**Instructions for the task:**
Extract every row that follows and reproduce each line with no changes.

*** Opening of Dataset extract ***

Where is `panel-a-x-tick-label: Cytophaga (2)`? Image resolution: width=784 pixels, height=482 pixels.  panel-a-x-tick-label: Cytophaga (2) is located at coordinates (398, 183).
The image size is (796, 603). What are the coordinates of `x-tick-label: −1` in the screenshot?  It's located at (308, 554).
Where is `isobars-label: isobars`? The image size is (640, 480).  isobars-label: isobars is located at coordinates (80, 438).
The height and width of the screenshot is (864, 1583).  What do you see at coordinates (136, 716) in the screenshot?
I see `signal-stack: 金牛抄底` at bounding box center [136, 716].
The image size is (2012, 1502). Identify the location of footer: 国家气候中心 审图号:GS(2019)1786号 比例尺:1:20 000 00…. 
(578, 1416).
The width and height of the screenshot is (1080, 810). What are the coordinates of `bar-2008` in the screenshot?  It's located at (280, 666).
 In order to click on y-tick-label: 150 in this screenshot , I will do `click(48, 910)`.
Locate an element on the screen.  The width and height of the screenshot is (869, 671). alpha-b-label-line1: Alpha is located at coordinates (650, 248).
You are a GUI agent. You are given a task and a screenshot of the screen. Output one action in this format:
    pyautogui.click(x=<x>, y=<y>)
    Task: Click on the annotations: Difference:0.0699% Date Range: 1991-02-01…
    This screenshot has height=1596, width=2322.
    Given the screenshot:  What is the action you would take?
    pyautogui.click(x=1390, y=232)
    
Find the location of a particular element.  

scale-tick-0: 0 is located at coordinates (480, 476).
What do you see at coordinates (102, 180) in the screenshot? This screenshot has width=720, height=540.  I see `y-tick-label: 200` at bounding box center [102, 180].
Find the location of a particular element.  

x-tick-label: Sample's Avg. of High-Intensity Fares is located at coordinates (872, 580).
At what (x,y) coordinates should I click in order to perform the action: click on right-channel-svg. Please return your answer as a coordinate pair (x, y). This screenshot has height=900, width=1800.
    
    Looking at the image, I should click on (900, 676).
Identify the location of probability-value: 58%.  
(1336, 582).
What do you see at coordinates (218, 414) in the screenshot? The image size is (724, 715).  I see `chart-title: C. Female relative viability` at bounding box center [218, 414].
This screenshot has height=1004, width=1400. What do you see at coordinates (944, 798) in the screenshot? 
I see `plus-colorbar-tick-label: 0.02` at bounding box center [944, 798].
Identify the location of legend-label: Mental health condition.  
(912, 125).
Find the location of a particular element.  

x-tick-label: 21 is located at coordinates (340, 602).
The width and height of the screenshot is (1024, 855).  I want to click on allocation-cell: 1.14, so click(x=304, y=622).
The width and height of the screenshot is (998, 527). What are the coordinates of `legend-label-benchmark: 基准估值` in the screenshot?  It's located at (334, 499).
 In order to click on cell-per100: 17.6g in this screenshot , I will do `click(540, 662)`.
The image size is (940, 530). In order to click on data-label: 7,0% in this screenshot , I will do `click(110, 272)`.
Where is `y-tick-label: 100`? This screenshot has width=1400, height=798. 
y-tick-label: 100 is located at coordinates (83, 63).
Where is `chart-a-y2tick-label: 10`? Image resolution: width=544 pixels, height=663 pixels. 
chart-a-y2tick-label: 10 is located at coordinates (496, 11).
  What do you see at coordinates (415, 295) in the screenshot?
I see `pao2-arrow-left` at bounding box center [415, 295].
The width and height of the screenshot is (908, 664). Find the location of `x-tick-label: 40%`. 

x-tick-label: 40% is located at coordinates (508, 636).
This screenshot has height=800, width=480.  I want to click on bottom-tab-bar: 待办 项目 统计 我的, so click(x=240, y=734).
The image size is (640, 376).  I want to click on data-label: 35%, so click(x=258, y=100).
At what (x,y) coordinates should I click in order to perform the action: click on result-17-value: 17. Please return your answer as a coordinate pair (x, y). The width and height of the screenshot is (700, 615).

*** Close of Dataset extract ***

**The answer:**
Where is `panel-a-x-tick-label: Cytophaga (2)`? Image resolution: width=784 pixels, height=482 pixels.  panel-a-x-tick-label: Cytophaga (2) is located at coordinates (398, 183).
The image size is (796, 603). What are the coordinates of `x-tick-label: −1` in the screenshot?  It's located at (308, 554).
Where is `isobars-label: isobars`? The image size is (640, 480).  isobars-label: isobars is located at coordinates (80, 438).
The height and width of the screenshot is (864, 1583).  What do you see at coordinates (136, 716) in the screenshot?
I see `signal-stack: 金牛抄底` at bounding box center [136, 716].
The image size is (2012, 1502). Identify the location of footer: 国家气候中心 审图号:GS(2019)1786号 比例尺:1:20 000 00…. 
(578, 1416).
The width and height of the screenshot is (1080, 810). What are the coordinates of `bar-2008` in the screenshot?  It's located at (280, 666).
 In order to click on y-tick-label: 150 in this screenshot , I will do `click(48, 910)`.
Locate an element on the screen.  The width and height of the screenshot is (869, 671). alpha-b-label-line1: Alpha is located at coordinates (650, 248).
You are a GUI agent. You are given a task and a screenshot of the screen. Output one action in this format:
    pyautogui.click(x=<x>, y=<y>)
    Task: Click on the annotations: Difference:0.0699% Date Range: 1991-02-01…
    This screenshot has height=1596, width=2322.
    Given the screenshot:  What is the action you would take?
    pyautogui.click(x=1390, y=232)
    
Find the location of a particular element.  

scale-tick-0: 0 is located at coordinates (480, 476).
What do you see at coordinates (102, 180) in the screenshot? This screenshot has width=720, height=540.  I see `y-tick-label: 200` at bounding box center [102, 180].
Find the location of a particular element.  

x-tick-label: Sample's Avg. of High-Intensity Fares is located at coordinates (872, 580).
At what (x,y) coordinates should I click in order to perform the action: click on right-channel-svg. Please return your answer as a coordinate pair (x, y). This screenshot has height=900, width=1800.
    
    Looking at the image, I should click on (900, 676).
Identify the location of probability-value: 58%.  
(1336, 582).
What do you see at coordinates (218, 414) in the screenshot? The image size is (724, 715).  I see `chart-title: C. Female relative viability` at bounding box center [218, 414].
This screenshot has height=1004, width=1400. What do you see at coordinates (944, 798) in the screenshot? 
I see `plus-colorbar-tick-label: 0.02` at bounding box center [944, 798].
Identify the location of legend-label: Mental health condition.  
(912, 125).
Find the location of a particular element.  

x-tick-label: 21 is located at coordinates (340, 602).
The width and height of the screenshot is (1024, 855).  I want to click on allocation-cell: 1.14, so click(x=304, y=622).
The width and height of the screenshot is (998, 527). What are the coordinates of `legend-label-benchmark: 基准估值` in the screenshot?  It's located at (334, 499).
 In order to click on cell-per100: 17.6g in this screenshot , I will do `click(540, 662)`.
The image size is (940, 530). In order to click on data-label: 7,0% in this screenshot , I will do `click(110, 272)`.
Where is `y-tick-label: 100`? This screenshot has width=1400, height=798. 
y-tick-label: 100 is located at coordinates (83, 63).
Where is `chart-a-y2tick-label: 10`? Image resolution: width=544 pixels, height=663 pixels. 
chart-a-y2tick-label: 10 is located at coordinates (496, 11).
  What do you see at coordinates (415, 295) in the screenshot?
I see `pao2-arrow-left` at bounding box center [415, 295].
The width and height of the screenshot is (908, 664). Find the location of `x-tick-label: 40%`. 

x-tick-label: 40% is located at coordinates (508, 636).
This screenshot has height=800, width=480.  I want to click on bottom-tab-bar: 待办 项目 统计 我的, so click(x=240, y=734).
The image size is (640, 376).  I want to click on data-label: 35%, so click(x=258, y=100).
At what (x,y) coordinates should I click in order to perform the action: click on result-17-value: 17. Please return your answer as a coordinate pair (x, y). The width and height of the screenshot is (700, 615).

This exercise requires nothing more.